Hypercementosis does not cause any clinical signs or symptoms.

Radiographic Features

Hypercementosis is evident radiographically as an excessive buildup of cementum around all or part of a root (Fig. 19-49). The outline is usually smooth but on occasion may be seen as an irregular but somewhat bulbous enlargement of the root. It is most evident at the apical end and is usually seen as a mildly irregular accumulation of cementum. This cementum is slightly more radiolucent than dentin. Of importance is the fact that the lamina dura and PDL space encompass the extra dentin.

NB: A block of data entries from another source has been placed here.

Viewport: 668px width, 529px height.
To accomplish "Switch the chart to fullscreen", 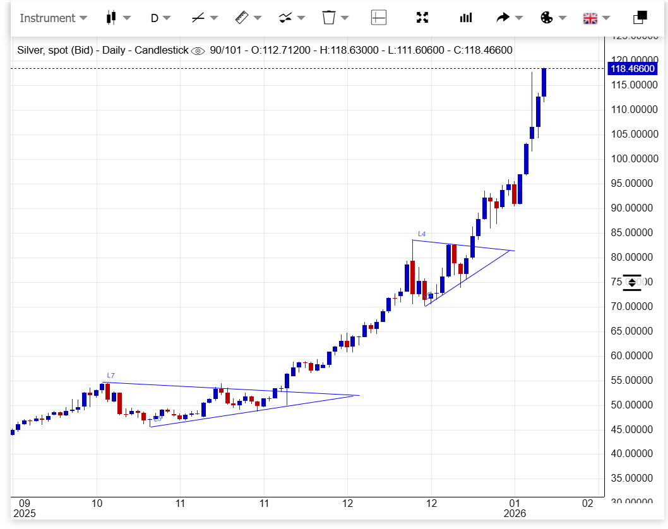I will coord(422,18).
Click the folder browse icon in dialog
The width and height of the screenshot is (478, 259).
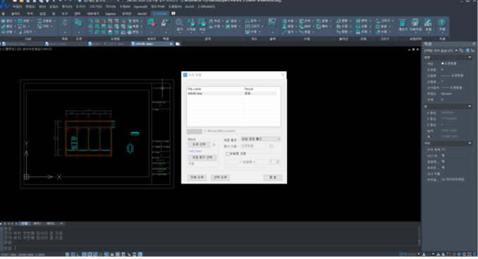(271, 146)
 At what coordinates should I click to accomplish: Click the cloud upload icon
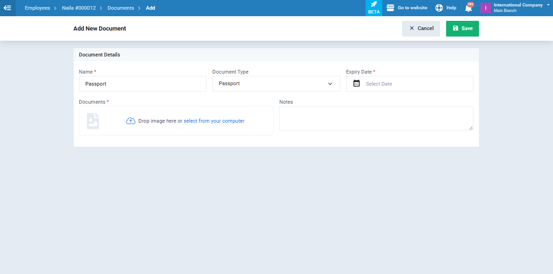[x=130, y=121]
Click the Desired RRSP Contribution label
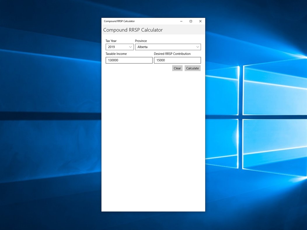This screenshot has height=230, width=307. [172, 54]
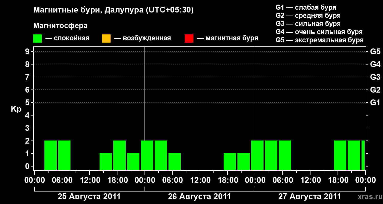Click the narrow last bar on 27 August
Image resolution: width=383 pixels, height=204 pixels.
coord(363,155)
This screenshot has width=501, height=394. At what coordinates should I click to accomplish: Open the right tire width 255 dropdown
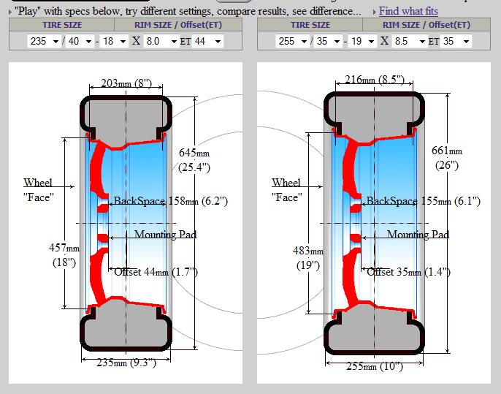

In the case of Paget’s disease the hypercementosis is usually very exuberant and irregular in outline.

Differential Diagnosis

The differential diagnosis may include any radiopaque structure that is seen within the vicinity of the root such as a dense bone island or mature cemento-osseous dysplasia. The differentiating characteristic is the presence of the periodontal membrane space around the hypercementosis. There may be a resemblance to a small cementoblastoma. Occasionally a severely dilacerated root may have the appearance of hypercementosis.

Management

Hypercementosis itself requires no treatment. If a related condition such as a periapical inflammatory lesion exists, treatment may be necessary. Perhaps the primary significance of hypercementosis relates to the difficulty that the root configuration can pose if extraction is indicated.